Cut, clarity, computer?
Diamonds are forever…or, at least, the effects of one particular diamond on quantum computing may be, according to a team that includes scientists from USC that built a quantum computer in a diamond.
The diamond is the first of its kind to include protection against decoherence—noise that prevents a computer from functioning properly. A demonstration of the technology showed the viability of solid-state quantum computers, which unlike earlier gas- and liquid-state systems, may represent the future of quantum computing because they can easily be scaled up in size. Comparatively, current quantum computers typically are very small but cannot yet compete with the speed of larger, traditional computers.
The multinational team included University of Southern California (USC) professor Daniel Lidar and USC postdoctoral researcher Zhihui Wang, as well as researchers from the Delft University of Technology in the Netherlands, Iowa State University and the University of California, Santa Barbara.
The diamond in the center measures 1 mm by 1 mm. (Source: Delft University of Technology/UC Santa Barbara)
The diamond quantum computer system featured two quantum bits, or qubits, made of subatomic particles. As opposed to traditional computer bits that can encode distinctly either a one or a zero, qubits can encode a one and a zero at the same time. This property, called superposition, along with the ability of quantum states to “tunnel” through energy barriers, some day will allow quantum computers to perform optimization calculations much faster than traditional computers, researchers said.
Solid-state computing systems have existed before but the team said this was the first to incorporate decoherence protection: using microwave pulses to continually switch the direction of the electron spin rotation. “It’s a little like time travel,” Lidar said, because switching the direction of rotation time-reverses the inconsistencies in motion as the qubits move back to their original position. The team demonstrated its diamond-encased system did indeed operate in a quantum fashion by seeing how closely it matched “Grover’s algorithm.”
Preventing Simulator Deadlock
With chips of the future likely to have hundreds or even thousands of cores, predicting how these massively multicore chips will behave is no easy task. While software simulations work up to a point more accurate simulations typically require hardware models: programmable chips that can be reconfigured to mimic the behavior of multicore chips.
Researchers from MIT’s Computer Science and Artificial Intelligence Laboratory (CSAIL) recently presented a new method to do just that: improve the efficiency of hardware simulations of multicore chips and guarantee that the simulator won’t go into “deadlock”—a state in which cores get stuck waiting for each other to relinquish system resources, such as memory.
This method is expected to make it easier for designers to develop simulations and for outside observers to understand what those simulations are intended to do.

**Dataset content:**
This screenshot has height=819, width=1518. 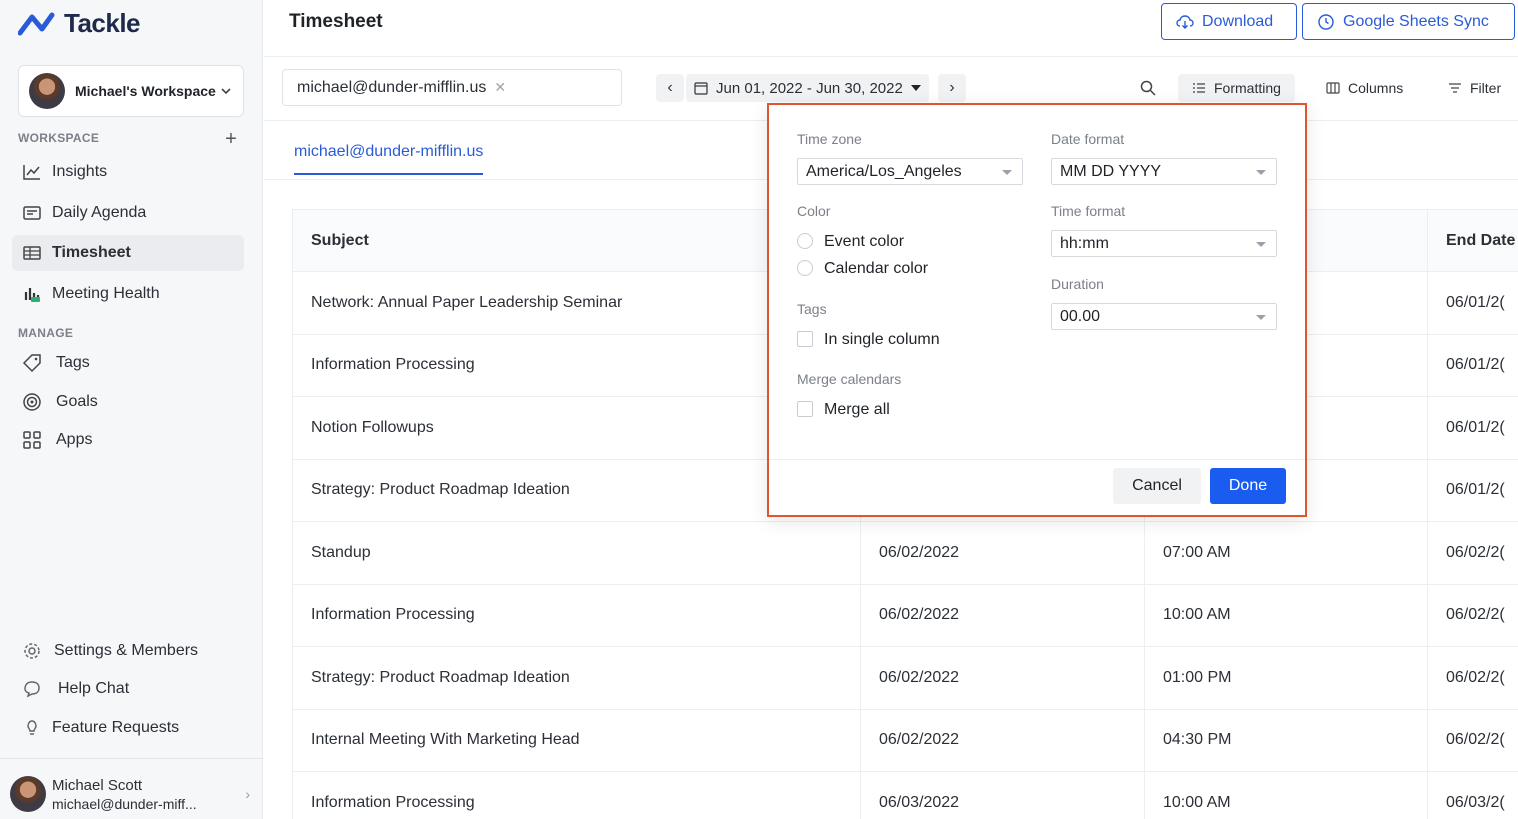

**Check your understanding:**
- a) According to the computing news text, what method did the diamond system use for decoherence protection?
- b) Write out the computing news text from "Diamonds are forever…or, at" down to "in a diamond.".
- c) Extend the computing news text past its final sentence.

**Answers to the tasks:**
- a) It used microwave pulses to keep switching the direction of the electron spin rotation.

- b)
Diamonds are forever…or, at least, the effects of one particular diamond on quantum computing may be, according to a team that includes scientists from USC that built a quantum computer in a diamond.

- c)
Hardware simulations of multicore chips typically use FPGAs. However, chip architects using FPGAs to test multicore-chip designs must simulate the complex circuitry found in general-purpose microprocessors either by hooking together a lot of FPGAs but only modeling only a small portion of the whole chip design or by simulating the circuit behavior in stages, which is extremely slow.
Graduate students Asif Khan and Muralidaran Vijayaraghavan; their adviser, Arvind, the Charles W. and Jennifer C. Johnson Professor of Electrical Engineering and Computer Science; and Silas Boyd-Wickizer, a CSAIL graduate student in the Parallel and Distributed Operating Systems Group, adopted the second approach for a simulation system they’ve dubbed “Arete.” However, the system uses a circuit design they developed that allows the ratio between real clock cycles and simulated cycles to fluctuate as needed thereby allowing for faster simulations and more economical use of the FPGA circuitry.
One advantage of their system, the CSAIL researchers said, is that it makes it easier for outside observers—and even for chip designers themselves—to understand what a simulation is intended to do. With other researchers’ simulators, it’s often the case that “the cycle-level specification for the machine that they’re modeling is in their heads,” Khan says. “What we’re proposing is, instead of having this in your head, let’s start with a specification. Let’s write it down formally, but in a language that is at a very high level of abstraction so it does not require you to write a lot of details. And once you have this specification that clearly tells you how the entire multicore model is going to behave every cycle, you can transform this automatically into an efficient mapping on the FPGA.”
The researchers’ high-level language, which they dubbed StructuralSpec, builds on the BlueSpec hardware design language that Arvind’s group helped develop in the late 1990s and early 2000s. The StructuralSpec user gives a high-level specification of a multicore model, and software spits out the code that implements that model on an FPGA. Where a typical, hand-coded hardware model might have about 30,000 lines of code, Khan says, a similar model implemented on StructuralSpec might have only 8,000 lines of code.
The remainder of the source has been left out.